Correio da Tarde
02/06/2008

Empreendimentos estrangeiros no litoral potiguar preocupam MP

Publicada na Edição Número 0636 - Ano II
Marcius Melo


Atualmente, 55% das terras amazônicas estão nas mãos de estrangeiros. O Governo Federal começou um trabalho de combate a isso, dificultando a compra de terras brasileiras pelo capital estrangeiro. A informação foi divulgada esta semana no jornal Folha de São Paulo. No Rio Grande do Norte, O CORREIO DA TARDE buscou dados e opiniões sobre os mega empreendimentos levantados e comprados por estrangeiros na faixa litorânea e constatou que essa mesma preocupação que acontece na região norte, começa a ser atentada por aqui.

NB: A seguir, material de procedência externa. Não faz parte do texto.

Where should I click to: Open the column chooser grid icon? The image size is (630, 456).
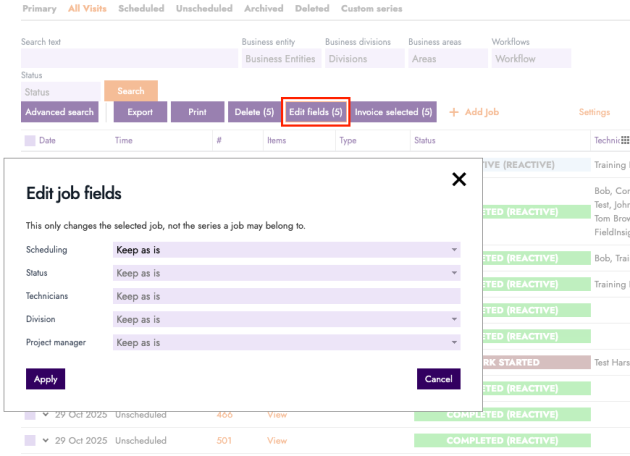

O Ministério Público (MP), através da Promotoria do Meio Ambiente, tem a preocupação maior em cima das construções de grandes empreendimentos nessas terras que ficam geralmente na faixa litorânea do estado. "O grande problema está nos grandes empreendimentos. Aqueles para 50 ou até 100 mil pessoas, que estão se instalando na costa do estado, uma faixa de território ambientalmente muito frágil", revela Marcio Luiz, promotor do Meio Ambiente.

O MP promove um encontro chamado Grupo de Trabalho Sobre Grandes Empreendimentos para debater assuntos sobre as construções, indicando limitações que geralmente são atendidas, mas não há uma fiscalização em cima do limite de terra, haja vista que o Idema mostra um percentual pequeno. Mas já há a mobilização. "Muito nos preocupa saber desse fato da Amazônia. Vamos procurar levantar esses dados (locais)", declara o promotor do Meio Ambiente.

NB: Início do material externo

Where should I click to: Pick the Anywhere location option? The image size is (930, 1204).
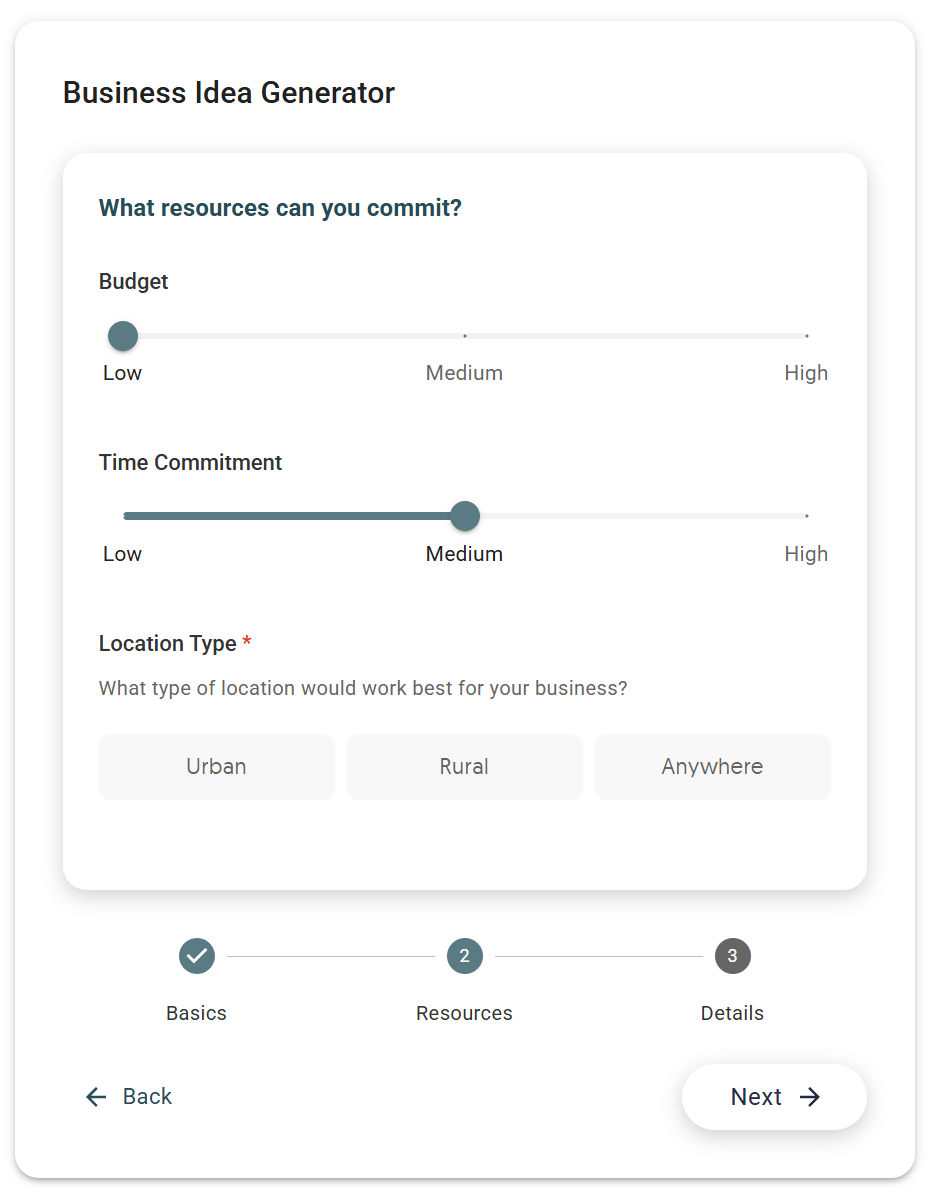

Lei de 71 garante limitações de terras nas mãos de estrangeiros. Apesar das mudanças na Constituição Federal, os artigos da lei 5.709/71 que, desde então, permanecem inalterados, diz que estrangeiros não podem ter mais que 25% das terras num só município e precisam registrar a compra com certidão pública estendendo as limitações a empresas controladas pelo capital estrangeiro para pessoas jurídicas também. Mario Luiz preferiu não opinar oficialmente sobre o assunto, pois não havia dados de pesquisa em suas mãos e o mesmo não conhecia a fundo lei e seu vigor, mas garantiu que o MP está trabalhando para coibir principalmente essas construções que totalizam aproximadamente 250 empreendimentos.

Segundo dados do Instituto de Desenvolvimento Econômico e Meio Ambiente (Idema), esses mega empreendimentos correspondem a menos de 1% do território estadual. O Idema informa, ainda, que a política estadual do RN é diferente, que o estado procura oferecer vantagens para o crescimento do investimento no estado, independente de ser capital nacional ou estrangeiro. Mas que tudo deve ser examinado com cautela e estudos prévios evitando danos ao meio ambiente.